I got a problem with wget
, I need to download an entire site with images and other files linked in main pages, I'm using these options:
wget --load-cookies /tmp/cookie.txt -r -l 1 -k -p -nc 'https://www.example.com/mainpage.do'
(-l
1 is used for testing, I may need to travel to level 3 or even 4)

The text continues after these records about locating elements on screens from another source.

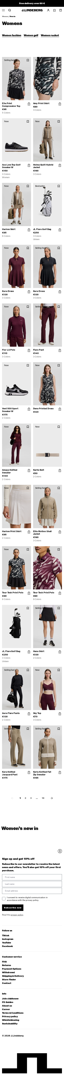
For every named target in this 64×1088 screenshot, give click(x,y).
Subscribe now (40, 559)
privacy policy (41, 563)
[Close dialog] (61, 530)
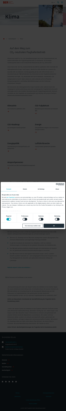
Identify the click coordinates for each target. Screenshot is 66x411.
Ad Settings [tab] (41, 189)
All (54, 225)
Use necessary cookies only (32, 225)
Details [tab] (25, 189)
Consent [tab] (8, 189)
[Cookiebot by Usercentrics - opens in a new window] (57, 184)
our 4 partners (11, 197)
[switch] (25, 219)
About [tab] (57, 189)
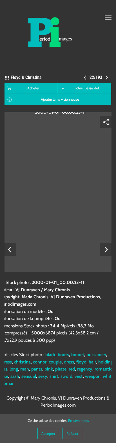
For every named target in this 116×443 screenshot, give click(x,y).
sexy (42, 376)
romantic (103, 369)
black (50, 354)
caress (6, 362)
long (14, 369)
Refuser (72, 433)
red (72, 369)
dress (69, 362)
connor (39, 362)
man (24, 369)
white (108, 376)
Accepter (48, 433)
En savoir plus (78, 420)
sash (14, 376)
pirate (60, 369)
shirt (54, 376)
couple (55, 362)
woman (7, 383)
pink (48, 369)
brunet (77, 354)
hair (92, 362)
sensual (28, 376)
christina (22, 362)
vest (79, 376)
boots (63, 354)
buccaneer (96, 354)
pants (36, 369)
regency (84, 369)
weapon (93, 376)
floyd (81, 362)
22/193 (96, 77)
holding (105, 362)
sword (66, 376)
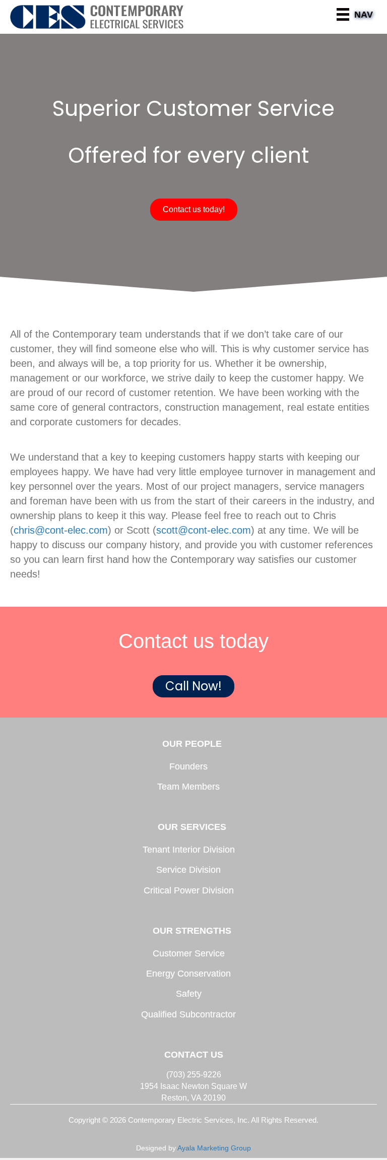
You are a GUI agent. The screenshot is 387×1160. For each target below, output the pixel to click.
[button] (193, 210)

The problem is: I can't figure out how to bypass the 'random' GET parameter that is added after some recursion cycles, so my final result in the /tmp
folder is like this:
/tmp/www.example.com/mainpage.do
/tmp/www.example.com/mainpage.do?cx=0.0340590343408
/tmp/www.example.com/mainpage.do?cx=0.0348934786475
/tmp/www.example.com/mainpage.do?cx=0.0032878284787
/tmp/www.example.com/mainpage.do?cx=0.0266389459023
/tmp/www.example.com/mainpage.do?cx=0.0103290334732
/tmp/www.example.com/mainpage.do?cx=0.0890345378478
Since the page it is always the same I don't need to get it other times, I tried with -nc
option but it doesn't work, I also tried using -R
(reject) but it only works with file extensions, not with URL parameters.
I looked extensively in the wget manual but I don't seem to find a way to do it; it is not mandatory to use wget, if you know how to do it in other ways, they are welcome.